=== DATA ===

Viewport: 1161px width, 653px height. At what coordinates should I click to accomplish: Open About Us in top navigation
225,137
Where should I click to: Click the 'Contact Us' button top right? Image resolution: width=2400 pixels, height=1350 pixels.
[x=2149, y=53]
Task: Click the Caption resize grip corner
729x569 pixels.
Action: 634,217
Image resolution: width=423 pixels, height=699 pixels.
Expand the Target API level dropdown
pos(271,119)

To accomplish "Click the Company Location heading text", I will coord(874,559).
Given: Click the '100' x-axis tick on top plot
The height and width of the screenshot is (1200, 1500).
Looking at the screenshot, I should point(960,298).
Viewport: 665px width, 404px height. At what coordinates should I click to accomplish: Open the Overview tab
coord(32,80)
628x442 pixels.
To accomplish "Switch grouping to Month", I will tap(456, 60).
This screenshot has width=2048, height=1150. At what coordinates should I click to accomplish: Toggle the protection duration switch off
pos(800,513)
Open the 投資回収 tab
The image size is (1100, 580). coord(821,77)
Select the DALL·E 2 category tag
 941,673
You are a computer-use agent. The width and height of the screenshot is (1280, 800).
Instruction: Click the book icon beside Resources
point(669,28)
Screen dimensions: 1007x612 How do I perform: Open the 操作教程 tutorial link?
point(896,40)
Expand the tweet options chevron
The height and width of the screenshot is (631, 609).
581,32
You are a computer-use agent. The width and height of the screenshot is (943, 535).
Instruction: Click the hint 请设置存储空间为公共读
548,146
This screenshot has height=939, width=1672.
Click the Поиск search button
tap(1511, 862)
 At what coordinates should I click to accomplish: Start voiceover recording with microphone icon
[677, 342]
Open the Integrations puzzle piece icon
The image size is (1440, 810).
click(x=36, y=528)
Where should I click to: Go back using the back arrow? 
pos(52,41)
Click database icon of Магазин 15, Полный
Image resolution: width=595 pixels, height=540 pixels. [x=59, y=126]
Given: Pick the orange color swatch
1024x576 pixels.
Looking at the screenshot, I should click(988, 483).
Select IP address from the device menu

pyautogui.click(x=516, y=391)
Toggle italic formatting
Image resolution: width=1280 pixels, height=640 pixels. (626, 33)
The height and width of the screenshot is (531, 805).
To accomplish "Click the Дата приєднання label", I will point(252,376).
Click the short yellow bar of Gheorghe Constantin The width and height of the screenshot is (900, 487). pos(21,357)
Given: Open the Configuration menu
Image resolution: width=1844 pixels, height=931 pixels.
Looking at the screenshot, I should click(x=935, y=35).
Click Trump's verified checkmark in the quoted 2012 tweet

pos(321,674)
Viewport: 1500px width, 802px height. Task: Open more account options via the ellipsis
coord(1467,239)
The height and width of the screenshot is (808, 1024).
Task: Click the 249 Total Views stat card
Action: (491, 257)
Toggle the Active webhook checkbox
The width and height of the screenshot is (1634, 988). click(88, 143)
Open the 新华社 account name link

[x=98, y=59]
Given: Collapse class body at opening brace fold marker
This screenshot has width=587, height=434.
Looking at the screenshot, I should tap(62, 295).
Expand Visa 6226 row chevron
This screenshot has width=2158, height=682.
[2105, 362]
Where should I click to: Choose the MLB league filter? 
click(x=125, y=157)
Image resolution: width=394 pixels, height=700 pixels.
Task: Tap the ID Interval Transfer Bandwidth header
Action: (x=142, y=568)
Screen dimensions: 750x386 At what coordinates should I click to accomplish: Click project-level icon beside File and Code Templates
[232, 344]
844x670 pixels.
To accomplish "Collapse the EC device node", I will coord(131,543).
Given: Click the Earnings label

===

* ACTION ITEM
Restate all of the lines in the material exactly as they are.

* PROBLEM SOLUTION
Viewport: 1161px width, 653px height. At what coordinates should I click to accomplish: Open About Us in top navigation
225,137
Where should I click to: Click the 'Contact Us' button top right? Image resolution: width=2400 pixels, height=1350 pixels.
[x=2149, y=53]
Task: Click the Caption resize grip corner
729x569 pixels.
Action: 634,217
Image resolution: width=423 pixels, height=699 pixels.
Expand the Target API level dropdown
pos(271,119)

To accomplish "Click the Company Location heading text", I will coord(874,559).
Given: Click the '100' x-axis tick on top plot
The height and width of the screenshot is (1200, 1500).
Looking at the screenshot, I should point(960,298).
Viewport: 665px width, 404px height. At what coordinates should I click to accomplish: Open the Overview tab
coord(32,80)
628x442 pixels.
To accomplish "Switch grouping to Month", I will tap(456, 60).
This screenshot has width=2048, height=1150. At what coordinates should I click to accomplish: Toggle the protection duration switch off
pos(800,513)
Open the 投資回収 tab
The image size is (1100, 580). coord(821,77)
Select the DALL·E 2 category tag
 941,673
You are a computer-use agent. The width and height of the screenshot is (1280, 800).
Instruction: Click the book icon beside Resources
point(669,28)
Screen dimensions: 1007x612 How do I perform: Open the 操作教程 tutorial link?
point(896,40)
Expand the tweet options chevron
The height and width of the screenshot is (631, 609).
581,32
You are a computer-use agent. The width and height of the screenshot is (943, 535).
Instruction: Click the hint 请设置存储空间为公共读
548,146
This screenshot has height=939, width=1672.
Click the Поиск search button
tap(1511, 862)
 At what coordinates should I click to accomplish: Start voiceover recording with microphone icon
[677, 342]
Open the Integrations puzzle piece icon
The image size is (1440, 810).
click(x=36, y=528)
Where should I click to: Go back using the back arrow? 
pos(52,41)
Click database icon of Магазин 15, Полный
Image resolution: width=595 pixels, height=540 pixels. [x=59, y=126]
Given: Pick the orange color swatch
1024x576 pixels.
Looking at the screenshot, I should click(988, 483).
Select IP address from the device menu

pyautogui.click(x=516, y=391)
Toggle italic formatting
Image resolution: width=1280 pixels, height=640 pixels. (626, 33)
The height and width of the screenshot is (531, 805).
To accomplish "Click the Дата приєднання label", I will point(252,376).
Click the short yellow bar of Gheorghe Constantin The width and height of the screenshot is (900, 487). pos(21,357)
Given: Open the Configuration menu
Image resolution: width=1844 pixels, height=931 pixels.
Looking at the screenshot, I should click(x=935, y=35).
Click Trump's verified checkmark in the quoted 2012 tweet

pos(321,674)
Viewport: 1500px width, 802px height. Task: Open more account options via the ellipsis
coord(1467,239)
The height and width of the screenshot is (808, 1024).
Task: Click the 249 Total Views stat card
Action: (491, 257)
Toggle the Active webhook checkbox
The width and height of the screenshot is (1634, 988). click(88, 143)
Open the 新华社 account name link

[x=98, y=59]
Given: Collapse class body at opening brace fold marker
This screenshot has width=587, height=434.
Looking at the screenshot, I should tap(62, 295).
Expand Visa 6226 row chevron
This screenshot has width=2158, height=682.
[2105, 362]
Where should I click to: Choose the MLB league filter? 
click(x=125, y=157)
Image resolution: width=394 pixels, height=700 pixels.
Task: Tap the ID Interval Transfer Bandwidth header
Action: (x=142, y=568)
Screen dimensions: 750x386 At what coordinates should I click to accomplish: Click project-level icon beside File and Code Templates
[232, 344]
844x670 pixels.
To accomplish "Collapse the EC device node", I will coord(131,543).
Given: Click the Earnings label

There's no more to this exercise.